The side-effect of such action is that the compiler will treat all the struct and class definition after the point of the pragma pack statement to be following the same memory packing layout.

Is there anything wrong with this? No, on most standalone and small programs, it will run fine without any issues. You might see a slight performance drop in niche cases since the member are not cacheline friendly / memory alignment friendly, but the program will still give you the expected behavior.

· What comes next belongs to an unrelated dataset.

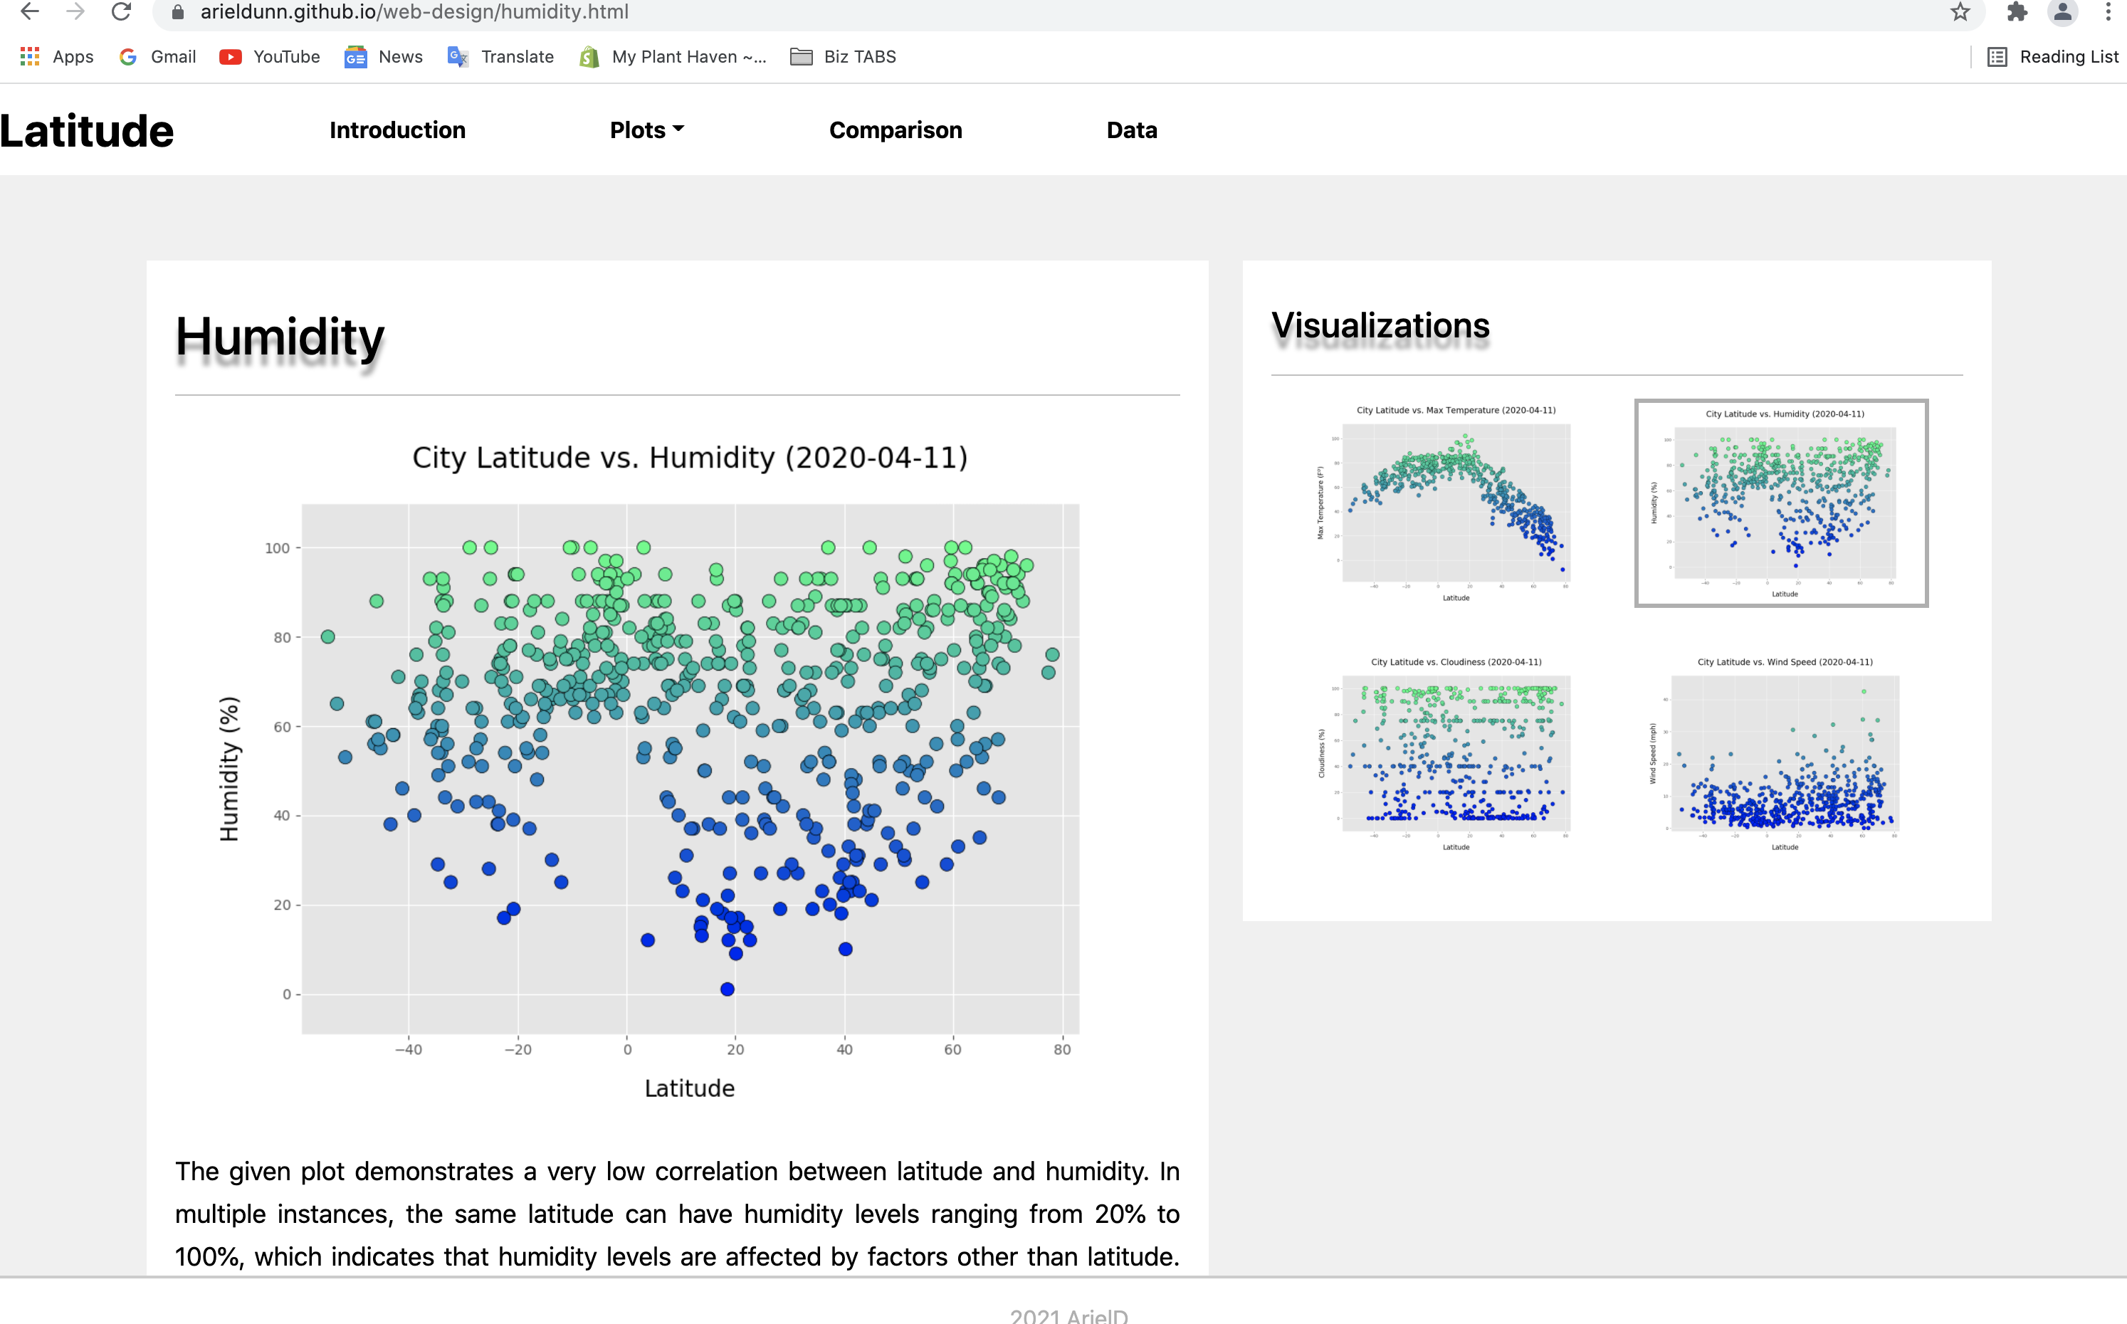The height and width of the screenshot is (1324, 2127).
Task: Bookmark this page with the star
Action: (1959, 12)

However, on larger projects, the packing could have unintended consequences. Since compilers compile each cpp file as a separate compliation unit, the effect of pragma packing will be applied to the compilation unit at the time of compilation. However, other components (static libs, or shared libs) of the same project might not be subjected to the same pragma packing directive. As a result, you might run into the same object definition across two components of a bigger project having different memory layout - causing random segmentation faults or crashes on the final linked together program!

The fix for this is obviously to limit the scope of the #pragma pack statement to pieces of code that really needs it. Ideally, all data structure defintions that is meant to be shared across projects and modules should be refactored into a common header file. This way, the packing definition won’t live in random cpp/header files that increases the likelihood of a mistake like this.

For details of pragma pack compiler directives, see GNU compiler documentation on pragma packing

Final Thoughts

  • Unlke rust, C++ design philosophy is less restrictive and pedantic about things you can do or cannot do. While this enables clever programmers to do some amazing tricks. The freedom also lends itself to shoot one’s foot unintentionally.
  • When working in a team environment, we should really strive to improve the code clarity and follow consistent patterns and idioms of the language to minimize cognitive load in code reviews.
  • These gotchas that arises as part of in-depth debugging should be captured and archived in the team’s wiki or other knowledge archiving systems to prevent them from being repeated in the future.